Interviewer tips: How to interview someone for a job 🤝

Copied to clipboard

Interviews are your best chance to assess a potential candidate.

They are obviously an integral part of every hiring process, but many businesses fail to get them right.

Often, employers don’t even know the right interview questions to ask candidates.

When approached carefully, you’ll be able to determine a candidate’s suitability for a role, get to know their personality, and evaluate whether they’ll be a good fit for your wider business.

However, knowing how to interview someone for a job can be difficult.

Whether virtual or face-to-face, we’ve found that advice mostly stays the same.

So, below are the essential tips on interviewing someone.

Advertise on our job board now to find excellent graduates!

For more hiring needs, check out our managed recruitment services!

What we’ll discuss:

  1. The importance of interviewing
  2. How to interview someone for a job
    1. Decide who will be conducting the interviews
    2. Organise your schedule
    3. Prepare information on the candidate
    4. Know what you’re looking for in a potential employee
    5. Ask the right questions
    6. Have an interview structure in place
    7. Make the experience comfortable for the interviewee
    8. Virtual interview tips

The importance of interviewing

Whether you’re recruiting in fintech or looking to hire marketing candidates, interviews are pivotal for the application process of both candidates and employers.

More than anything, it’s an opportunity for you to learn from candidates and help your company to grow.

Here’s why you should ensure you’re implementing the best interviewing techniques:

Determine a candidate’s suitability


This is the crux of what you’re looking for.

Implementing good interview techniques allows you to discover if a candidate has the right experience, skill set, and personality for your role.

This reduces the risk of hiring candidates who are not suited to your role and company.

In the process, this saves you time and resources on rehiring.

At Give a Grad a Go, we have a database with over 400,000 talented graduates.

So, no matter how niche your role is, our expert recruiters will always put forward candidates who are a suitable match for your role and company.

### DATASET RECORDS
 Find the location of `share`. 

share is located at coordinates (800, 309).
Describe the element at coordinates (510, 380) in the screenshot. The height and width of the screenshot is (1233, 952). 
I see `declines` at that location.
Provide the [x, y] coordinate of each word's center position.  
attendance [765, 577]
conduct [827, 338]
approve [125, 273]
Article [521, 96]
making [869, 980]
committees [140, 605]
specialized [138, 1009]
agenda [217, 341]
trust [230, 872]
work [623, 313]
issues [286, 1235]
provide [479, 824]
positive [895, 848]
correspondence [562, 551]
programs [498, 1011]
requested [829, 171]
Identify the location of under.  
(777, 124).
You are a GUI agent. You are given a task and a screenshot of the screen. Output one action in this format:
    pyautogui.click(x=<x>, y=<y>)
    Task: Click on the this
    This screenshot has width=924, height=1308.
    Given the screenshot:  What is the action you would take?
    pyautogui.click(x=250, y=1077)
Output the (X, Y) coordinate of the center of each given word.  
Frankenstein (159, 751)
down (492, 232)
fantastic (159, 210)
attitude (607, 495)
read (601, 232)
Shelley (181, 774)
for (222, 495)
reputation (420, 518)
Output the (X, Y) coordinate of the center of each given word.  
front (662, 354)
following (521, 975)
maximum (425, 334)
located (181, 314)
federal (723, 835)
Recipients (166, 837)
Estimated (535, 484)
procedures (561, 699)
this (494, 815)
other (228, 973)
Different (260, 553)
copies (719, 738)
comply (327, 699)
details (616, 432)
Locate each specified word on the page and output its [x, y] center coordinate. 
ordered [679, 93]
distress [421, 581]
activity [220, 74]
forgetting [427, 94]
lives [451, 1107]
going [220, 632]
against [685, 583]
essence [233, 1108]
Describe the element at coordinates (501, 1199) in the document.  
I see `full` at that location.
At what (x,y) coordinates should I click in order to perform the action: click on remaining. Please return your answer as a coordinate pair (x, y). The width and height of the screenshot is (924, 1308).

### EXERCISE REQUIREMENTS
A – Copy the entries word for word, starting with the first of the entries and ending with the line that contains "details (616, 432)", both included.
B – Continue the passage on interviewing job candidates from the point where it stops.

### OUTPUTS BY TASK
A –
 Find the location of `share`. 

share is located at coordinates (800, 309).
Describe the element at coordinates (510, 380) in the screenshot. The height and width of the screenshot is (1233, 952). 
I see `declines` at that location.
Provide the [x, y] coordinate of each word's center position.  
attendance [765, 577]
conduct [827, 338]
approve [125, 273]
Article [521, 96]
making [869, 980]
committees [140, 605]
specialized [138, 1009]
agenda [217, 341]
trust [230, 872]
work [623, 313]
issues [286, 1235]
provide [479, 824]
positive [895, 848]
correspondence [562, 551]
programs [498, 1011]
requested [829, 171]
Identify the location of under.  
(777, 124).
You are a GUI agent. You are given a task and a screenshot of the screen. Output one action in this format:
    pyautogui.click(x=<x>, y=<y>)
    Task: Click on the this
    This screenshot has width=924, height=1308.
    Given the screenshot:  What is the action you would take?
    pyautogui.click(x=250, y=1077)
Output the (X, Y) coordinate of the center of each given word.  
Frankenstein (159, 751)
down (492, 232)
fantastic (159, 210)
attitude (607, 495)
read (601, 232)
Shelley (181, 774)
for (222, 495)
reputation (420, 518)
Output the (X, Y) coordinate of the center of each given word.  
front (662, 354)
following (521, 975)
maximum (425, 334)
located (181, 314)
federal (723, 835)
Recipients (166, 837)
Estimated (535, 484)
procedures (561, 699)
this (494, 815)
other (228, 973)
Different (260, 553)
copies (719, 738)
comply (327, 699)
details (616, 432)

B –
This is just one of the ways we can help you find talent.

Allowing candidates to see if a role is right for them


Interviews are a two-way street.

As well as helping you discover an ideal candidate, it’s also a useful opportunity for candidates to find out if you are an ideal company.

It’s the best chance for candidates to learn more detail about a role.

For example, they can grasp the company culture, the day-to-day tasks expected of them, salary, benefits, and progression opportunities.

Interviewing a candidate gives them more insight, and helps them decide if they want to continue with their application.

You can do your best to assess whether they’ll be a good hire, but ultimately their judgement may be as good as your own.

See your company develop in new ways


Interviewing candidates can benefit your company and allow it to develop in unexpected ways.

For example, you could interview an exceptional candidate who may not be quite right for the role they have applied for.

This may inspire you to hire them for a different team.

Or, they may be good enough to justify a completely new role within your company.

This can often be the case with graduates, whose fresh perspectives can help you reimagine your processes.

Interviewing graduates lets you discover how talent can be repurposed elsewhere.

Understand how candidates view your company


Asking candidates interview questions related to your company, like ‘why do you want to work for us’ and ‘what attracted you to this role?’, is a great way to understand how candidates view your company.

Moreover, asking ‘what do you think we could improve on as a company?’ can be productively revealing.

It’s a smart way to gain constructive feedback and evaluate how effective your employer branding is.

How to interview someone for a job

If you want to know how to interview candidates well, these are your building blocks.

Our experienced recruiters have come together to devise a list of tips for interviewers in every industry.

These are the fundamental interviewer techniques: follow them, and make the interview a useful experience for you and your candidate.

If you need more hiring help, first learn how to devise a hiring strategy.

Or, if you’re ready to interview, carry on to our employer interview preparation:

  • The first step to conducting a successful job interview is choosing the right people to interview a candidate.

    You want to select an employee who will be working closely with the potential candidate and any other members of staff who will benefit from meeting the candidate before hiring.

    For a first-round interview, we recommend having an employee or manager who will oversee the potential candidate. We also recommend an employee from your HR department or another department who works closely with recruitment.

    For a second-round interview, it’s useful for a more senior member of staff to meet the candidate, such as the CEO or Managing Director.

    It’s important to have at least two members of your staff meet potential candidates.

    Each interviewer’s personality and interview style may help uncover different aspects, and it’s useful to compare opinions to make a more informed decision.

    A recent study from The Behavioural Insights Team highlighted how valuable an extra interviewer or two can be in making the best hiring decision. They find that three is the ideal number of interviewers to select the right candidate.

  • Whilst sounding obvious, it’s important to ensure you set aside enough time for each interview and fit each into your schedule.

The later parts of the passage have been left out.